Afortunadamente, don Armando quiere que vuelva a ser la misma de antes, la misma de la que él se enamoró y eso me causa mucha inquietud. ¿Será que el siente por mi algo mas allá de la admiración que dice tenerme? ¿En qué consiste su obsesión? ¿Será que me desea?

Sé que sería soñar demasiado. Él tiene a muchas mujeres como doña Marcela, como las modelos. 

¿Sentirá algún deseo por mi? según Aura María, si él me quiere, si está conmigo, también debe sentir que me desea. Es algo natural en una pareja que se atrae, que se ama. 
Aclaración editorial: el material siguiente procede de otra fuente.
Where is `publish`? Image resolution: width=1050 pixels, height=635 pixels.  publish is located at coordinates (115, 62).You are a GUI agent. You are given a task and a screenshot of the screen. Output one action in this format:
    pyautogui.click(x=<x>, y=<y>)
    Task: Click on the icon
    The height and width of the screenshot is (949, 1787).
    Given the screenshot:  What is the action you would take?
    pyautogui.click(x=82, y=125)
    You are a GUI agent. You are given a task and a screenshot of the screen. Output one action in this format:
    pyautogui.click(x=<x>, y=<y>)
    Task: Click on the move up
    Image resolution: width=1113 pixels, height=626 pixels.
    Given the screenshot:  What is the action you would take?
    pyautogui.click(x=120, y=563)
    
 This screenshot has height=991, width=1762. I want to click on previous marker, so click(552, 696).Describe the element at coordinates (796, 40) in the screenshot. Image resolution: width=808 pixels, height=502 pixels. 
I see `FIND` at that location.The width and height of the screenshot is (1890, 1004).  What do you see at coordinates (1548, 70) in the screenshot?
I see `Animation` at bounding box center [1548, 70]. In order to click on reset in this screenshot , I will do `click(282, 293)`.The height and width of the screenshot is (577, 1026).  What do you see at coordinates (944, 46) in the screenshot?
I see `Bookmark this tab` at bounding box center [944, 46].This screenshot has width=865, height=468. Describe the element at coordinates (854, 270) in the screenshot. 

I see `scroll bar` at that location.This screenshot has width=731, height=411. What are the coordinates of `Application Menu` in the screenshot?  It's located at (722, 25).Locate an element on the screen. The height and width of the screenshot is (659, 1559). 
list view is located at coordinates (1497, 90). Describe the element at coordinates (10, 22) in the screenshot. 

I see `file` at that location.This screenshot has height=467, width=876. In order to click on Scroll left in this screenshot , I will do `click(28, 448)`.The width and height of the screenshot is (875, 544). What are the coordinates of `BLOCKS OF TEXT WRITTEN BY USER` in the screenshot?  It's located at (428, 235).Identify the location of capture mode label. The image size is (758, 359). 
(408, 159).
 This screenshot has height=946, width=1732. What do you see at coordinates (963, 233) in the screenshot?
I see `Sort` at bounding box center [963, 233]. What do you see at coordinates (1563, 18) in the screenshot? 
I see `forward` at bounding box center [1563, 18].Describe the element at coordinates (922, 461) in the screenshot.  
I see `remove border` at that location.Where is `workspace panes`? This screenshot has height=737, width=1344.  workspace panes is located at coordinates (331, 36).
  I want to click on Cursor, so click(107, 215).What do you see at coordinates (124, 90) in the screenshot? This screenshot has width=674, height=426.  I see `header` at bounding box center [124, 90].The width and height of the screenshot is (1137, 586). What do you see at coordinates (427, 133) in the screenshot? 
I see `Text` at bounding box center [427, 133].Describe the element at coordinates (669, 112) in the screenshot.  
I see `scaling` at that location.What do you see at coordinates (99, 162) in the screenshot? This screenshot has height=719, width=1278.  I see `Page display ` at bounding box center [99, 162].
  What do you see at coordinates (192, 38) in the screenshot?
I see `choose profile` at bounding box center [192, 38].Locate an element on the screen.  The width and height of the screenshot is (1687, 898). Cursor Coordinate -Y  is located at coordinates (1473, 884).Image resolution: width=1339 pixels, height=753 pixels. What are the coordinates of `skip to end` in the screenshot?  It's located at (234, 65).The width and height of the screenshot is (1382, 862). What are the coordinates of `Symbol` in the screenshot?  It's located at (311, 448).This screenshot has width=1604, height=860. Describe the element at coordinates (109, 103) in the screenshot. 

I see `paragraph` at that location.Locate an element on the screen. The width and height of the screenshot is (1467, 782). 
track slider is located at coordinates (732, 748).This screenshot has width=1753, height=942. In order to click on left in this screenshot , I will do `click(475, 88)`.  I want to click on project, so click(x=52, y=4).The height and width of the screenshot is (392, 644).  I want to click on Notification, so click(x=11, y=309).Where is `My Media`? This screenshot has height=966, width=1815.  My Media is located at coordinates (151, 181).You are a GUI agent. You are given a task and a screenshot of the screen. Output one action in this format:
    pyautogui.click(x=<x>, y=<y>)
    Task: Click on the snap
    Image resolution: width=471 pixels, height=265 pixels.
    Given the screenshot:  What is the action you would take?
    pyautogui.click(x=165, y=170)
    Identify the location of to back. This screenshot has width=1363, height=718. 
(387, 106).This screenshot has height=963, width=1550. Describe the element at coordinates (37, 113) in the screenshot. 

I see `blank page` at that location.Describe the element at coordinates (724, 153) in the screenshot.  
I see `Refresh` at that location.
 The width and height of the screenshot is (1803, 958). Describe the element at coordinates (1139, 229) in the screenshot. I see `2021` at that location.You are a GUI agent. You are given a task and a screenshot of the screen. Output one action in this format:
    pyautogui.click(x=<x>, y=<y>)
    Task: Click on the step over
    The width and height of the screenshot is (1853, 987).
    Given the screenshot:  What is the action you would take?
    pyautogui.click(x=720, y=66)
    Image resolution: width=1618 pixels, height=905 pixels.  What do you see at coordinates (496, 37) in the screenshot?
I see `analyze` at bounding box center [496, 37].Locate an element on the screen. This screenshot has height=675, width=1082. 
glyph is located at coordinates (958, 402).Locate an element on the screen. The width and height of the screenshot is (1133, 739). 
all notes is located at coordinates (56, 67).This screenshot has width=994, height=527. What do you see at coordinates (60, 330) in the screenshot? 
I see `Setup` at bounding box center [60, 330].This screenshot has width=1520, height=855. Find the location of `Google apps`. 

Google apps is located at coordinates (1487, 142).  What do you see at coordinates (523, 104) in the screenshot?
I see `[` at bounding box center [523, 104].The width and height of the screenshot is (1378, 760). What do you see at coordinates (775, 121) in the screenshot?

Pero yo no siento que don Armando tenga esas ansias por mi y me queda imposible averiguarlo. Don Armando es mi amor, pero al mismo tiempo no puedo evitar verlo distante, como si aún no me perteneciera del todo y más ahora que acordamos por seguridad vernos más esporádicamente. Eso será muy difícil para mi no solo porque lo quiero, sino porque también lo deseo, quiero estar a su lado todo el tiempo. Quiero acariciarlo, darle besos, porque a veces cuando estoy a su lado siento que pierdo el control, que puedo llegar a cometer una locura con él. Aura María dice que si el hombre no toma la iniciativa entonces una debe tomarla, pero yo me siento incapaz de explorar, de indagar, de buscarlo. Por un lado no tengo experiencia en eso y por otra parte no tengo el temperamento ni la audacia para hacerlo.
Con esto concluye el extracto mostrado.